_Records to process_:
******************************

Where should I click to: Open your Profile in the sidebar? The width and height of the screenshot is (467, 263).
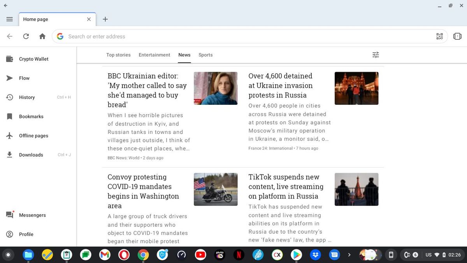(x=26, y=234)

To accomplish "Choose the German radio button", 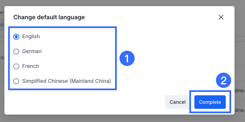I will tap(16, 51).
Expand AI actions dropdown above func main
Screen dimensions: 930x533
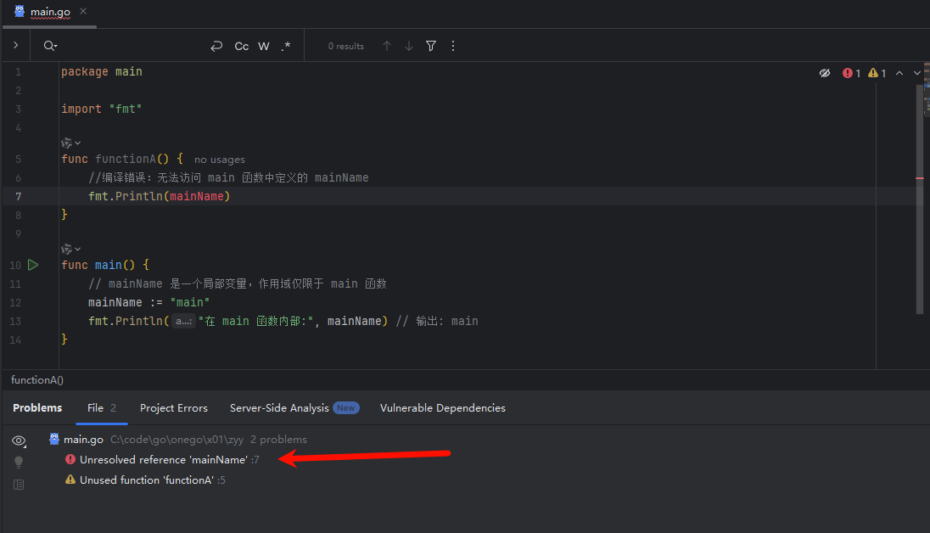70,249
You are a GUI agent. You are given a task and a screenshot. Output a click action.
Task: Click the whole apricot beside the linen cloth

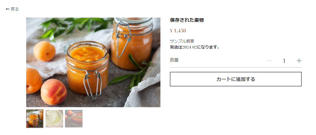[44, 51]
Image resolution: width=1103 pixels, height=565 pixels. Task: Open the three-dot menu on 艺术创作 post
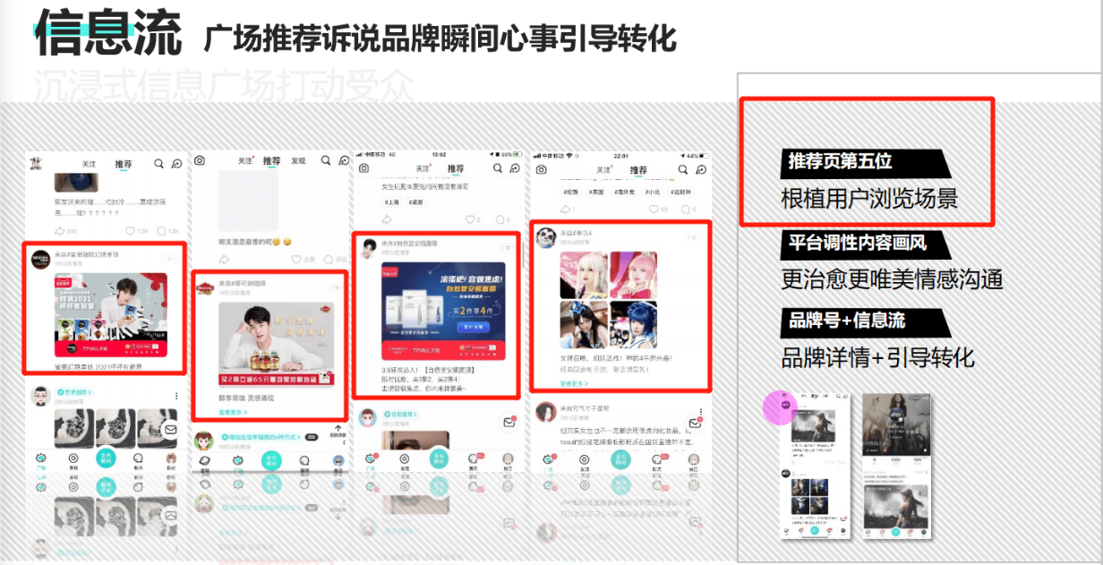point(175,395)
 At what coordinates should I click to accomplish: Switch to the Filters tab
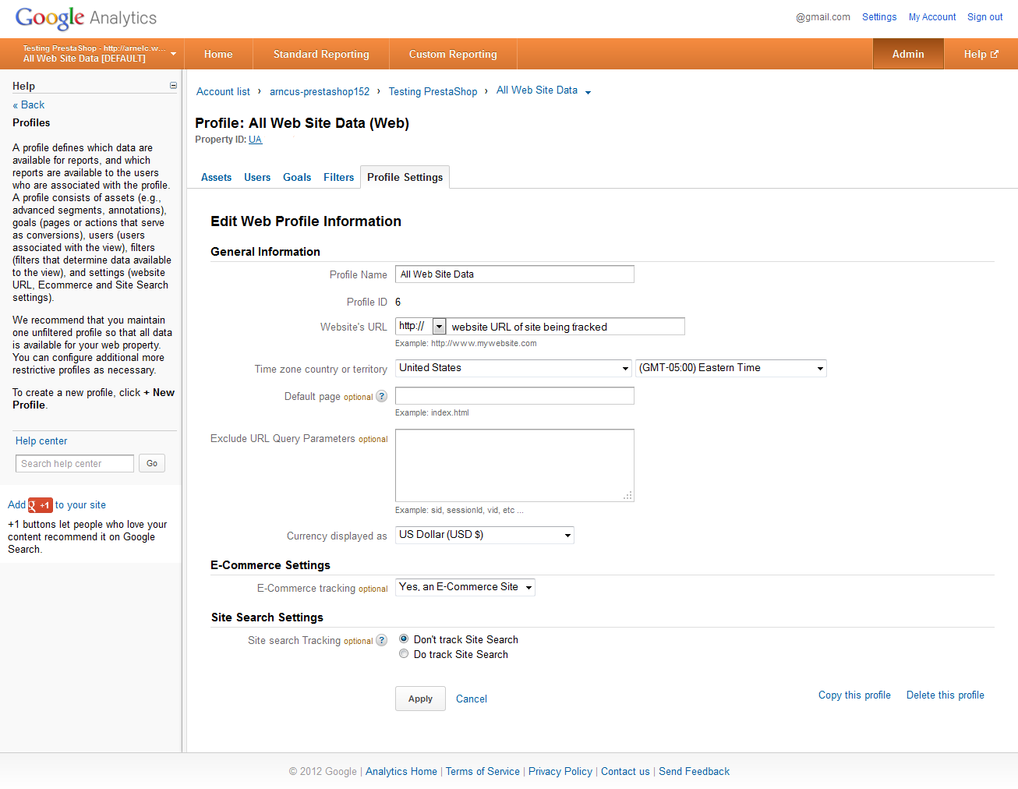tap(338, 178)
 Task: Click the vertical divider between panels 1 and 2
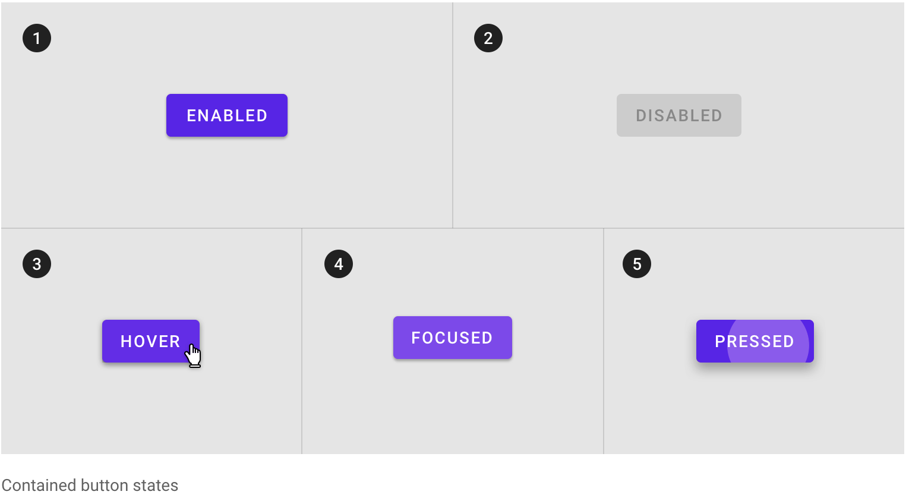coord(453,115)
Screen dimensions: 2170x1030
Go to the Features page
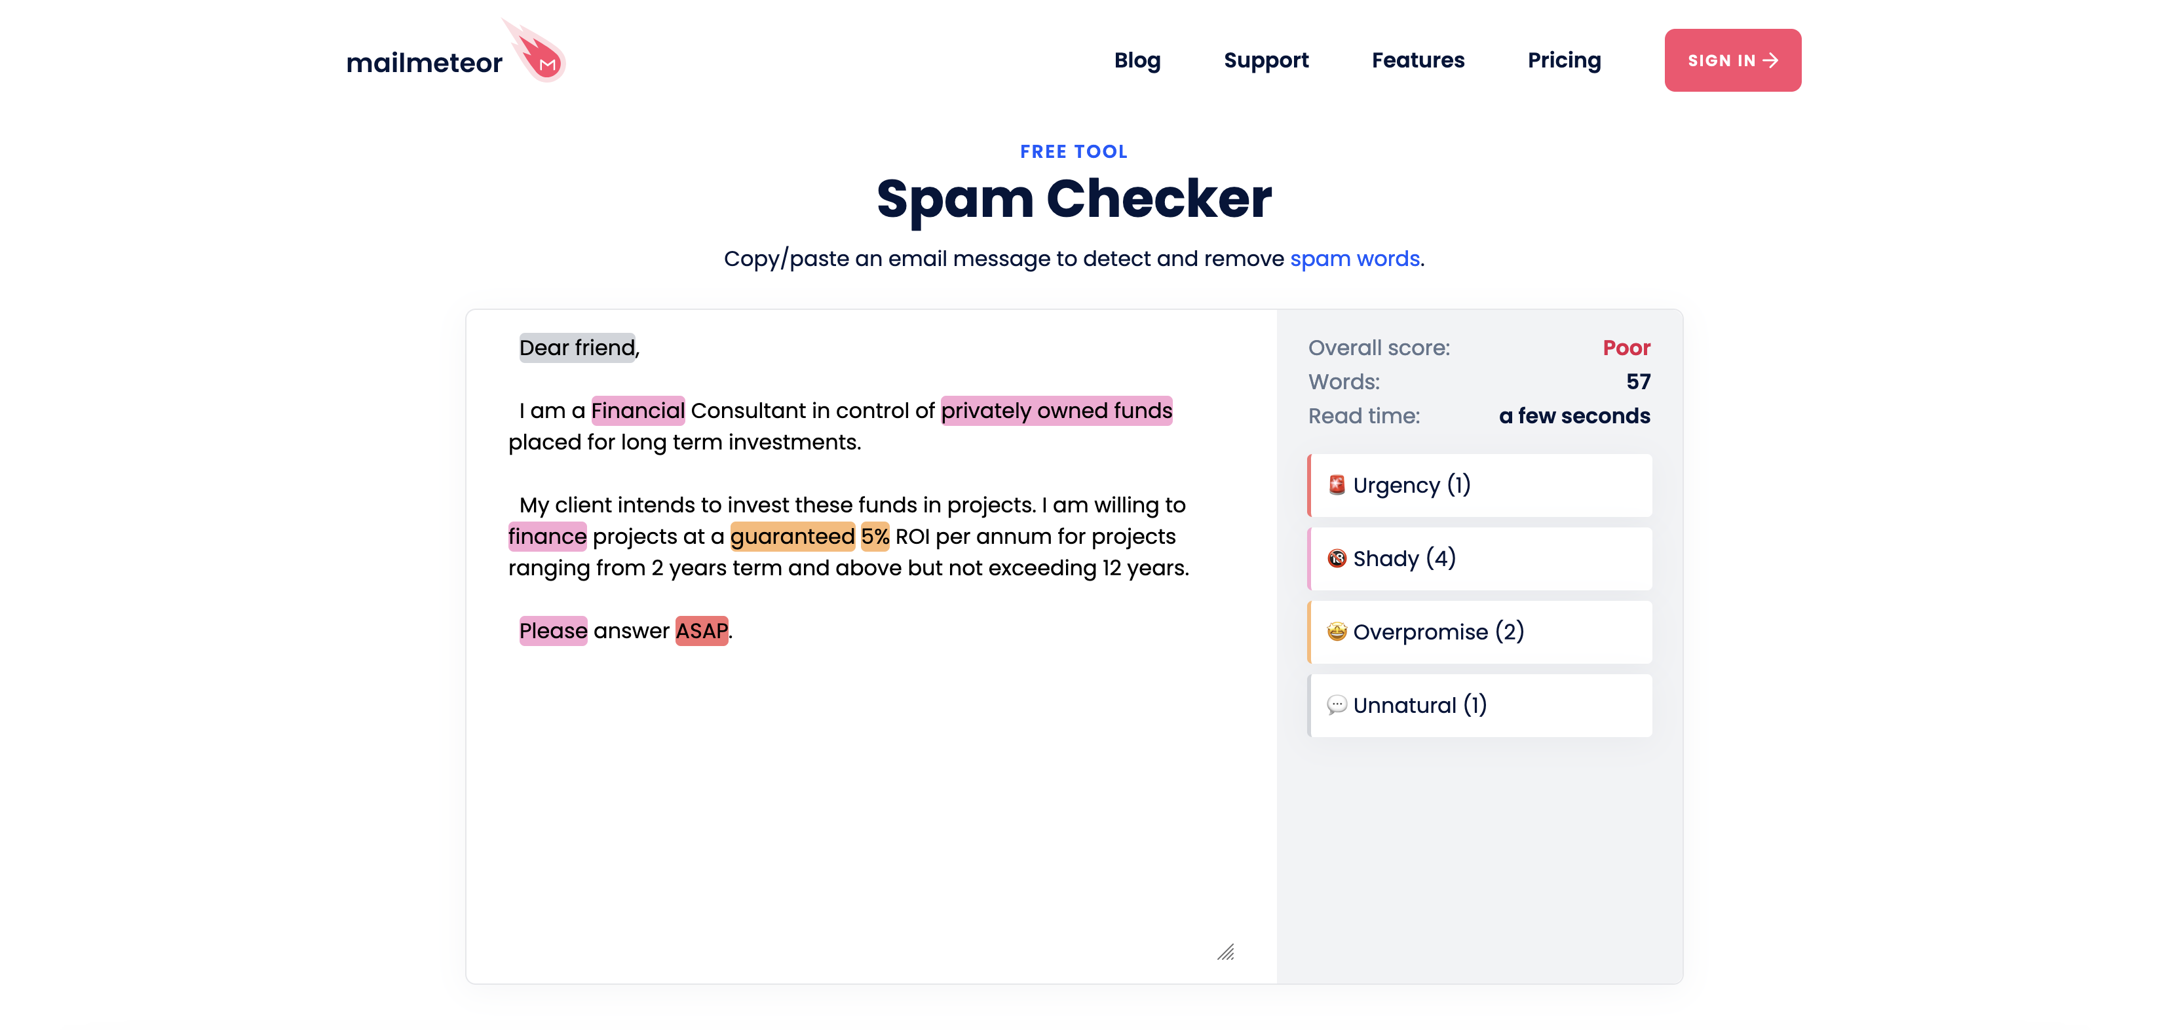[x=1418, y=61]
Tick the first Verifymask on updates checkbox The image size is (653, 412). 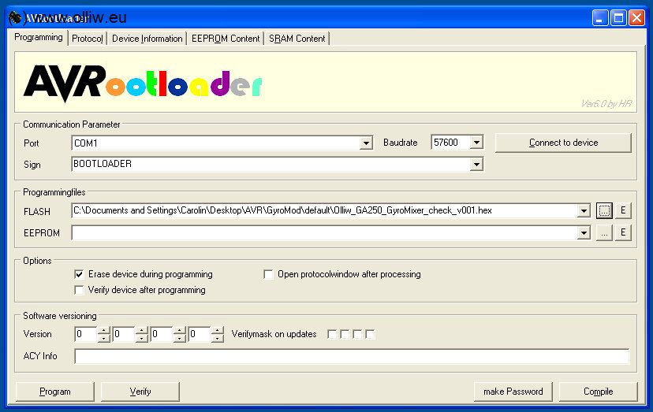tap(332, 334)
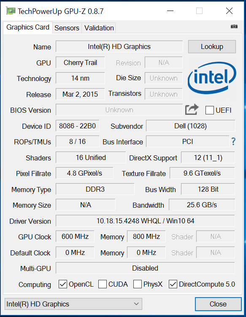Enable the PhysX checkbox

click(138, 284)

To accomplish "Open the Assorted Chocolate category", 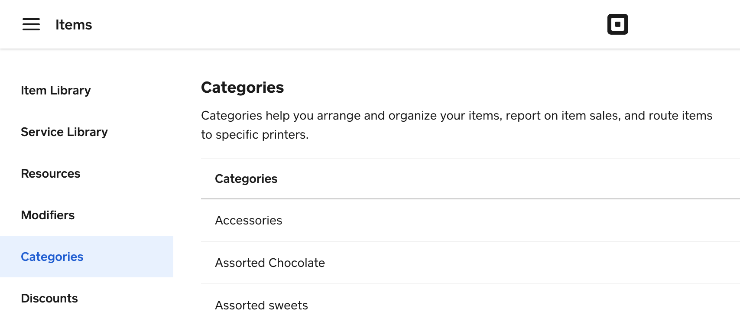I will (270, 263).
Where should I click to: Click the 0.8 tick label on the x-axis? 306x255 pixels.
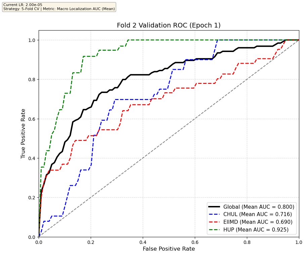[x=247, y=242]
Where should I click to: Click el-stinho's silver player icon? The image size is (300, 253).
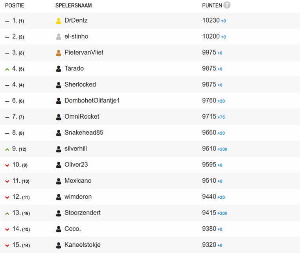(x=59, y=37)
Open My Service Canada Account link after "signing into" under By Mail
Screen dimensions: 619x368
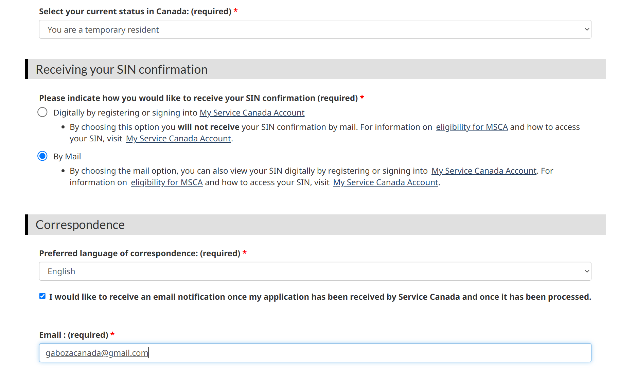pyautogui.click(x=484, y=171)
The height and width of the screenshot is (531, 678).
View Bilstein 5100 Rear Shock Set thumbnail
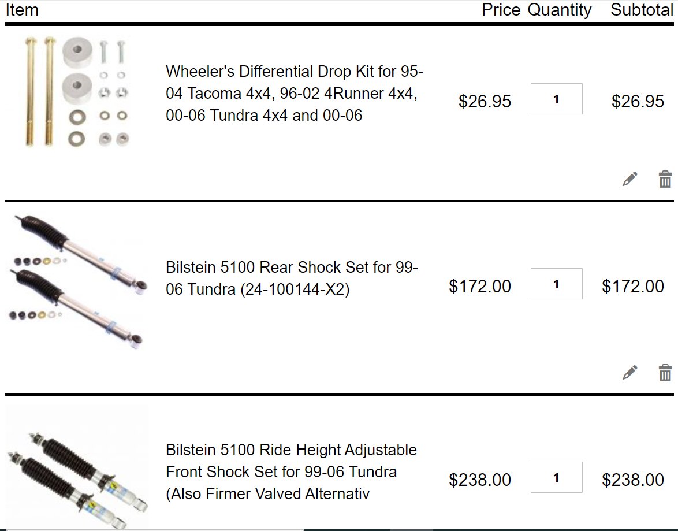[78, 281]
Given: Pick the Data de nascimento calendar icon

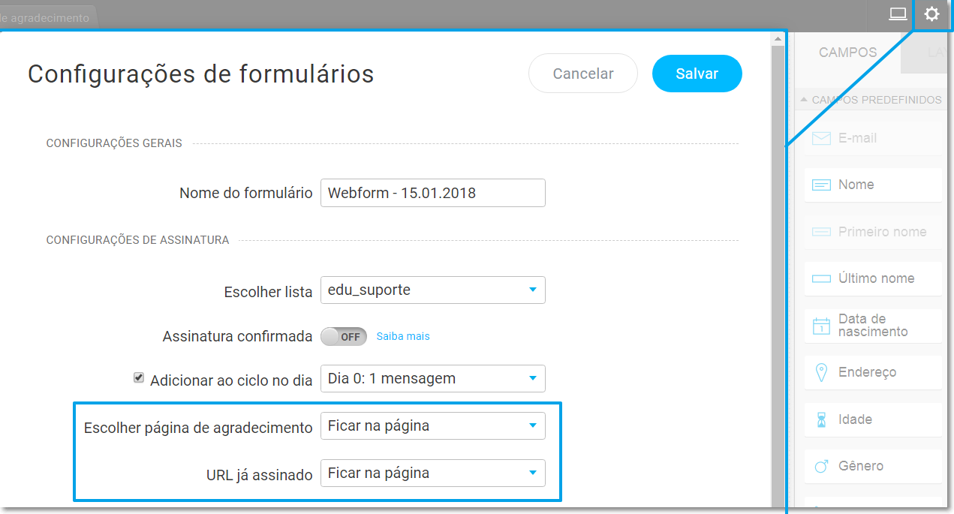Looking at the screenshot, I should (x=821, y=326).
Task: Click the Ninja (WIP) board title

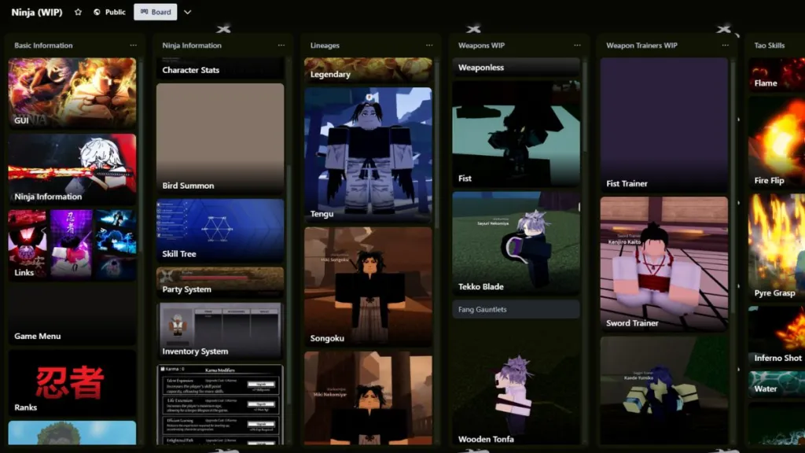Action: [36, 12]
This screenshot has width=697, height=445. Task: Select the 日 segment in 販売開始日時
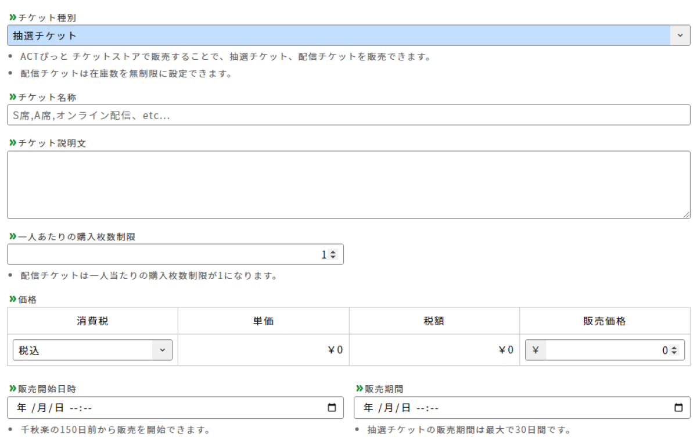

******************************

_How to complete this task_:
Without any pictures, restate word for word only the lines from the one with "Where should I click to: Click el-stinho's" through the end of the listing.

_Answer box_:
Where should I click to: Click el-stinho's silver player icon? The image size is (300, 253).
(x=59, y=37)
Open My Service Canada Account link after "signing into" under By Mail
Screen dimensions: 619x368
pyautogui.click(x=484, y=171)
The height and width of the screenshot is (531, 678).
View Bilstein 5100 Rear Shock Set thumbnail
[78, 281]
Given: Pick the Data de nascimento calendar icon

Looking at the screenshot, I should (x=821, y=326).
Task: Click the Ninja (WIP) board title

Action: [36, 12]
This screenshot has width=697, height=445. Task: Select the 日 segment in 販売開始日時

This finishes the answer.